Monday, November 8, 2010

Education or Inspiration

Recently I attended a play that was supposed to be "ground-breaking" and awesome. But I was disappointed to see that it was instead an historical diatribe about a political point of view. I left early, bored and restless.

Later that weekend, I attended the West Bay Opera production of La Forza del Destino. It was a three and one half hour production, so I expected to find it difficult to sit for so long. Of course the presence of Ragazzi singers was an enticing incentive and I was looking forward to seeing and hearing them.

Imagine my surprise when at the end of the opera I found my eyes watering up. I had been moved to tears by the beauty of the story and the powerful acting and music.

This led to my thoughts about art and what we at Ragazzi are trying to do. Yes, we are educating boys in the mores of different historical times, languages and cultures. Yes, we are learning to sing with correct technique. And yes, we are learning to read music, an almost forgotten language.
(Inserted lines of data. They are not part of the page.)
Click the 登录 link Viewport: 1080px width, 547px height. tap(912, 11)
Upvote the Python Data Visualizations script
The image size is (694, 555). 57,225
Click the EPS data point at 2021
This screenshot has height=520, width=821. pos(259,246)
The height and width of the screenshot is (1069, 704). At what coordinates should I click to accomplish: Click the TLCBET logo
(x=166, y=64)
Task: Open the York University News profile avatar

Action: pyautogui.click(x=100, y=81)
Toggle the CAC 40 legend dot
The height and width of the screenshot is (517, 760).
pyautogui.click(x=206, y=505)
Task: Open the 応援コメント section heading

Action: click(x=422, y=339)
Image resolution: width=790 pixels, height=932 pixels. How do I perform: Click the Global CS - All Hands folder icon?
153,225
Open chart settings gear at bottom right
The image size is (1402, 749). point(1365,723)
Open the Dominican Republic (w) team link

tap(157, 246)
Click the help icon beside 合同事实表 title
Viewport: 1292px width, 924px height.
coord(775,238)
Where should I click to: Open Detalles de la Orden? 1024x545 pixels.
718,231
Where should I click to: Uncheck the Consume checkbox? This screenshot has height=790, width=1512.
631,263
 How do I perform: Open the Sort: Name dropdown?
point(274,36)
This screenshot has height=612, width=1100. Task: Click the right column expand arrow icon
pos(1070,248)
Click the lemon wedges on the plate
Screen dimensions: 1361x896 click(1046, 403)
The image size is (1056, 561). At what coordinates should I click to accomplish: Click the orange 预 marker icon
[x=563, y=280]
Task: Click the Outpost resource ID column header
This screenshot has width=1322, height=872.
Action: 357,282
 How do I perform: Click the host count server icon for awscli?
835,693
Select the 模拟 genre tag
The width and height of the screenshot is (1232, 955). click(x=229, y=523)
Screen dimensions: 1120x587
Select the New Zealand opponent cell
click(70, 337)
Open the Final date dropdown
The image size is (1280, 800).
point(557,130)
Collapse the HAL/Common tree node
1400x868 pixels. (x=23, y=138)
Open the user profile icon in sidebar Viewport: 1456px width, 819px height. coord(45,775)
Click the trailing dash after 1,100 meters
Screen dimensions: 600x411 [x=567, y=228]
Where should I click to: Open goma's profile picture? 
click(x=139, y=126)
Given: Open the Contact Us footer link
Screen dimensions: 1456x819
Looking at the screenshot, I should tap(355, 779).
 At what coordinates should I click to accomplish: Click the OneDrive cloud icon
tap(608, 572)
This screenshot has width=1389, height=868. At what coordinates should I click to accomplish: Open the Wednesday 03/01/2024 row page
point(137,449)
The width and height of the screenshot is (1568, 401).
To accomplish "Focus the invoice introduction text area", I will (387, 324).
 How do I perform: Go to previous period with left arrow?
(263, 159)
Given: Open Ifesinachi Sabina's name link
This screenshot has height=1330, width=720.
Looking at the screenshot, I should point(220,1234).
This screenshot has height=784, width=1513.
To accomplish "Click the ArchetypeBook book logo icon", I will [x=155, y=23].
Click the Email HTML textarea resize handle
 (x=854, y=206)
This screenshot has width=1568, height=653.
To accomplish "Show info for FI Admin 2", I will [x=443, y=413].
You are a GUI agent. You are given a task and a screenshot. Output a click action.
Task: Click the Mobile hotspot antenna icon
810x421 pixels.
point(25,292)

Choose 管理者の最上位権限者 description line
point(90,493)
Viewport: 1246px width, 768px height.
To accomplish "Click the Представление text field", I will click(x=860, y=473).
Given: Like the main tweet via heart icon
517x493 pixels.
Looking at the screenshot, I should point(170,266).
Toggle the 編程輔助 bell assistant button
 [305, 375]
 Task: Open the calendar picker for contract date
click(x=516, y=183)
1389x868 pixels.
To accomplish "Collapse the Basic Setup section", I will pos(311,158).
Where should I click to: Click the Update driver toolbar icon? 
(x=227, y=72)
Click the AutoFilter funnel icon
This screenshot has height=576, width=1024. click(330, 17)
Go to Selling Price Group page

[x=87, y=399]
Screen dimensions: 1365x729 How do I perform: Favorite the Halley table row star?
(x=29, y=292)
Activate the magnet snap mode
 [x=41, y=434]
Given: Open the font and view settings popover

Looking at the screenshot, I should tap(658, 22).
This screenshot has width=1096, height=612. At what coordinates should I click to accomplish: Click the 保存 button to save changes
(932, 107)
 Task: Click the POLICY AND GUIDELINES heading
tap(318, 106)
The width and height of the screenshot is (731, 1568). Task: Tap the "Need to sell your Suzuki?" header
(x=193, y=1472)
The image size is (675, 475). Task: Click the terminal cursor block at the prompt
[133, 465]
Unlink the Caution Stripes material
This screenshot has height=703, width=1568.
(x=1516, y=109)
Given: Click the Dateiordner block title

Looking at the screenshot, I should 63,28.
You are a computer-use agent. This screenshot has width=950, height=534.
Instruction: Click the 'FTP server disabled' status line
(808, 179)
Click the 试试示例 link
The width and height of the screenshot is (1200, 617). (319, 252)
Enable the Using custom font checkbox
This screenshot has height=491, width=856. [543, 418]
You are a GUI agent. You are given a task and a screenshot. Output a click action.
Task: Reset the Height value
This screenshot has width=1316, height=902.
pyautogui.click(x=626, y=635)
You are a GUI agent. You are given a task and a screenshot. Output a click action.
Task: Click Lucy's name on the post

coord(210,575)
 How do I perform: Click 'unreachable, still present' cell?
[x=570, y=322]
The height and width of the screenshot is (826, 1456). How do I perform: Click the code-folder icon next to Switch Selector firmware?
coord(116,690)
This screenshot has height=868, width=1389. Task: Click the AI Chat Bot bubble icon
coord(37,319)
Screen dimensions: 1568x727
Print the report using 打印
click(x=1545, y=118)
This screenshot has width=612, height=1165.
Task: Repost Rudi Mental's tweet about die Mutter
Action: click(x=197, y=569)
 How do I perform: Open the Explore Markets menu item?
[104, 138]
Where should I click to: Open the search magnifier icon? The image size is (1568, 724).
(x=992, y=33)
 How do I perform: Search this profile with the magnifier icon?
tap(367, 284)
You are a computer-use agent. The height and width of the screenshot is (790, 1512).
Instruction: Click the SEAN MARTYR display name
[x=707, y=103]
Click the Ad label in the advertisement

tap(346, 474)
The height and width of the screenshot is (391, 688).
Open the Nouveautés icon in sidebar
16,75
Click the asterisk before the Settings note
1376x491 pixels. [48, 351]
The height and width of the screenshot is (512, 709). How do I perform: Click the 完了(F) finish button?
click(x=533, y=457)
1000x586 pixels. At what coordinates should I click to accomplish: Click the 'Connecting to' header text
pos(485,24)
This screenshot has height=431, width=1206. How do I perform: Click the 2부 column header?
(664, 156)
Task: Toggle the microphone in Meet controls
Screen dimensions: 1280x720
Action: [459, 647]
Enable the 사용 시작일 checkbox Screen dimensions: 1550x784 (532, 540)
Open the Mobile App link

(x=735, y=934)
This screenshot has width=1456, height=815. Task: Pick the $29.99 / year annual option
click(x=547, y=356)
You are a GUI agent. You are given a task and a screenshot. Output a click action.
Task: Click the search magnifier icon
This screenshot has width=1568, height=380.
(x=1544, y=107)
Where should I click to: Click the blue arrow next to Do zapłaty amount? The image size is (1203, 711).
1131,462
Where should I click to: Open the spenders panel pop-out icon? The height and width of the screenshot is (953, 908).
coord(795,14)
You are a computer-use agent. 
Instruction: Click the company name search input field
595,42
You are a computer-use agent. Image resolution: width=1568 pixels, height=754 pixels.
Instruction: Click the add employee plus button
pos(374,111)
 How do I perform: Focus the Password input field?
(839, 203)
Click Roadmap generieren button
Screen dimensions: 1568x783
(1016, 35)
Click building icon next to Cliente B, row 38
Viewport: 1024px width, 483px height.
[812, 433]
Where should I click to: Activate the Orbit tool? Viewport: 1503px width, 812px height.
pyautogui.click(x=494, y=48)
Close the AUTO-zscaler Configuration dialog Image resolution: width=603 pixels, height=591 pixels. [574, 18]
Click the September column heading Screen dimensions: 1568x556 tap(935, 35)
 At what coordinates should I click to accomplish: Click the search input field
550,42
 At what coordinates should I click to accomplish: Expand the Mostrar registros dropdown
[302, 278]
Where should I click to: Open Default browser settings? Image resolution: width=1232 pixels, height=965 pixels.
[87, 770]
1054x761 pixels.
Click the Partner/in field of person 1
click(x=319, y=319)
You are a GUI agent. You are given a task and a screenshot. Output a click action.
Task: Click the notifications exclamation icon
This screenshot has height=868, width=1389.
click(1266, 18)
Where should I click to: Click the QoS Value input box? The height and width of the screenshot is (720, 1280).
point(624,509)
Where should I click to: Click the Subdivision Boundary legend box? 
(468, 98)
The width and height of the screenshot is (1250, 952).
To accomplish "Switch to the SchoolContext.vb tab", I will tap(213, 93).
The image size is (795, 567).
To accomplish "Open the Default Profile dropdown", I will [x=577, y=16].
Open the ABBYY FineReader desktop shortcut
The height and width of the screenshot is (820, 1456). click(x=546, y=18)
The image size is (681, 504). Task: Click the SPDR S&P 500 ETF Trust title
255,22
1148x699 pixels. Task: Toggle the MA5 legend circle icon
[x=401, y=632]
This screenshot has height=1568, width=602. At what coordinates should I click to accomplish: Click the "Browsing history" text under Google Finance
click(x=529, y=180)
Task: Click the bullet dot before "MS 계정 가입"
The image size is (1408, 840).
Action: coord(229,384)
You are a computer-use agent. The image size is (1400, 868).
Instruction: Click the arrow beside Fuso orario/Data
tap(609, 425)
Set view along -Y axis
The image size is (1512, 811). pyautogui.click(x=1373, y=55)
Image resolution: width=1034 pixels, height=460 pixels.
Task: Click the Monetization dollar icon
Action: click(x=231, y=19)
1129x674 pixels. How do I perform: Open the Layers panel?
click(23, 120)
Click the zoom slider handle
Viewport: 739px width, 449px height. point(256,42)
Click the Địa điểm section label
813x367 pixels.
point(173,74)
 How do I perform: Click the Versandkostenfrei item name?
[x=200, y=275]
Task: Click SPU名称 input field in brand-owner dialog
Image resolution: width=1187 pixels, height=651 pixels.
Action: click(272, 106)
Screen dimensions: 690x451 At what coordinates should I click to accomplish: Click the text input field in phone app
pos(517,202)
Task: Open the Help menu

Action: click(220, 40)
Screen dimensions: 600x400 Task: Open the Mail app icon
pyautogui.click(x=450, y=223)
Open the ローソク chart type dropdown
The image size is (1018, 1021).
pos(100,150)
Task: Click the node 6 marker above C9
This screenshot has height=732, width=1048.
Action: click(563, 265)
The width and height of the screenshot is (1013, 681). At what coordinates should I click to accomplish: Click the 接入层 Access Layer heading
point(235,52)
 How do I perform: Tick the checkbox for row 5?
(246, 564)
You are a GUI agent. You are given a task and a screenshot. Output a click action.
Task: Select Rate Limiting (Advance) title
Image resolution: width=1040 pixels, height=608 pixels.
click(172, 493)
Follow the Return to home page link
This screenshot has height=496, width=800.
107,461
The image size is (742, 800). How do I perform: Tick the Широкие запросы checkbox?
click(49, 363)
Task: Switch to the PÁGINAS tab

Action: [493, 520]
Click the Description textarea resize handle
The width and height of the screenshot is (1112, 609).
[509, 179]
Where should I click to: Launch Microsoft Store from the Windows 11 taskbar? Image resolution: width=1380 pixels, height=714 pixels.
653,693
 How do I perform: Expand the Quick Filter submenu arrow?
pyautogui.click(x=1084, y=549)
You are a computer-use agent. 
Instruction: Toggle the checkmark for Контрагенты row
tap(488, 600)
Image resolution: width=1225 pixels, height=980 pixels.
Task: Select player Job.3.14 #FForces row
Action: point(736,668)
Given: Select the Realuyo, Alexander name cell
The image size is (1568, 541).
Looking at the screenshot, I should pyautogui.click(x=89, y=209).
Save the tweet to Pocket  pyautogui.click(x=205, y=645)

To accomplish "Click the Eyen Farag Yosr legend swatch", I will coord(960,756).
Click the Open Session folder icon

But fundamentally we are making connections. We want to feel what people who sang Latin chants felt. We want to understand the impetus for the rhythms of the great Latino songs. We want to understand the mysterious chants of the cathedral. We want to learn how music in the Renaissance played with words and melodies and rhythms. and then we want to communicate that to you. We want to connect with you, to share with you.

At the end of a Ragazzi concert, we want you to feel happy, sad, moved, amazed; we want you to feel something. We don't want you to only think, "My, they must have worked hard on this music. As Jon Carroll, after attending a performance in the East Bay, wrote in his column in the San Francisco Chronicle November 4, "...the music was beautiful; I still felt a lump in my throat. That's real art, I think--when the emotional moment transcends the plot..."

To this end we are working to help the boys connect to the texts, even when they sing in foreign languages. We are exploring different ways to showing the feelings of the text through our faces and bodies. We are reaching out to you, our audience, and asking you to connect with us to other times and places and to share our journey of exploration and excitement. We want to inspire you to experience a moment of transcendence, even if for just an hour.